18 thoughts on “How Much Land To Build A House? 8 Things (2024) You Must Know”

  1. Very informative
    Thanks and best regards

    • Thank you, Raaj. I’m so glad our article was helpful.

  2. Question: Do need 1 or 1/2 Acres of land- to build Farm Ranch house with wrap porch and garage in rear. Area- I am thinking buying land Quinton, Virginia. ( I don’t want be to far in Rural and Neighbors -not so close ; is that possible. Thank you for your time and patience.
    [email protected]

    • Hello Ramonia, I would check with the county planning and/or building department to see if they have minimum lot size regulations on the property in question. Theoretically, .5 acres is enough for a single-family home, but some counties/cities require larger lots in certain zoning districts.

  3. This article is great, but what I seek, I did not find.

    I want to know how much land do I need to build up to 300 tiny homes for the homeless in Los Angeles area?

    Thank you!

    • Hello J Bernard, I would recommend checking with the local planning department since this will vary based on local zoning and building regulations.

  4. I want to know how big is 0.46 of acre is .and will have room for a double wide pool in the back and a barn and most of all front yard.

    • Hello Barbara, this will depend on local building and zoning codes (such as minimum home size and setback requirements). I would recommend speaking with the local city or county building and planning department.

  5. I’m a beginner to understand this. But it’s very informative and easy to understand the basic and important information.

    • Thank you for your comment. I’m so glad our article was helpful!

  6. Hi Erika
    My name is Renne I live in state of Massachusetts I m looking for help I inherited 1.94 acres of land I decided I want build my forever home on it don’t have a clue where to start I. Already went to Artichtech for blue prints charge me $800 for it was pleased of the results he gave me I believe he took advantage of me cause I did nt no anything can you help me? I’m a single mom with three children

    • Hello Renne, could you clarify your question? If you are asking whether you can get your money back for the plans you ordered but didn’t do anything with, I would guess the answer is no since the architect did deliver the service you requested (i.e. the building plans). You generally pay an architect for any design work they do regardless of whether you build or not.

  7. This is very interesting.
    My husband bought a small (.20) parcel of waterfront land from his father some years ago to give him some financial relief and also with the idea of possibly building a smaller home for his dad on the lot. I know he had schematics for a smaller house and the lot had sewer and water added at some point. My husband unexpectedly passed away and now I have the property. I do not live near it, pay property tax and it is and always has been zoned residential. Other than that I really have little other knowledge of it.

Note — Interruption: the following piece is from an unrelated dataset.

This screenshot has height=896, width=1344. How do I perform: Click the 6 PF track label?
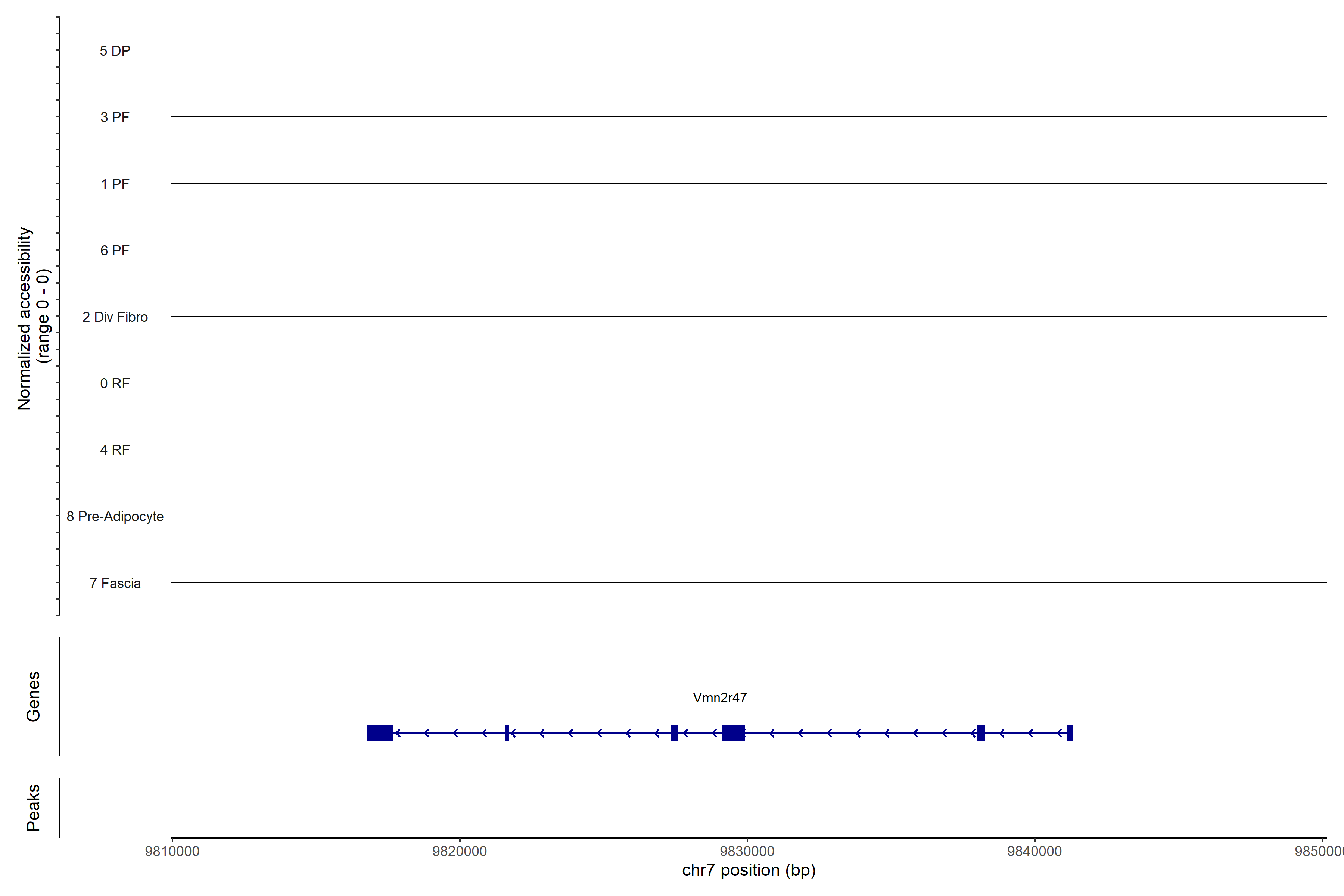(115, 250)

    The parcel is on the bay and I am now being told that it is too small to build on due to setbacks. But as I understand it, the setback required for water and sewer properties is less. I also asked if the rules had changed as I know he was given the green light, and they apparently have not. I am just trying to figure out how this all works as I would like to see the property, but am confused as to what the actual use of the land can be. Thank you.

    • Hello Teresa, I’m afraid I cannot offer much concrete guidance. The best I can do is suggest that you speak with the county planning department (if you haven’t done so already). All the best!

  8. Wanting to buy property to place mobile home, is 0.11 acres a good size no restriction apply.

    • Hello Shari, it really depends on local building/zoning regulations as well as utility availability. If you need a well and septic, this is likely too small, but I would recommend speaking with the local building department.

  9. I did not find what I was looking for. Specifically, I wanted to know the value per acre when measured by 1 acre lots versus larger acreage such as 30 acres or 100 acres or 1000 acres.

    • Hello David, unfortunately, this is very area specific. Difference locations are going to have different values per acre. Generally larger acreages have a lower value per acre than smaller lots, but this can vary as well.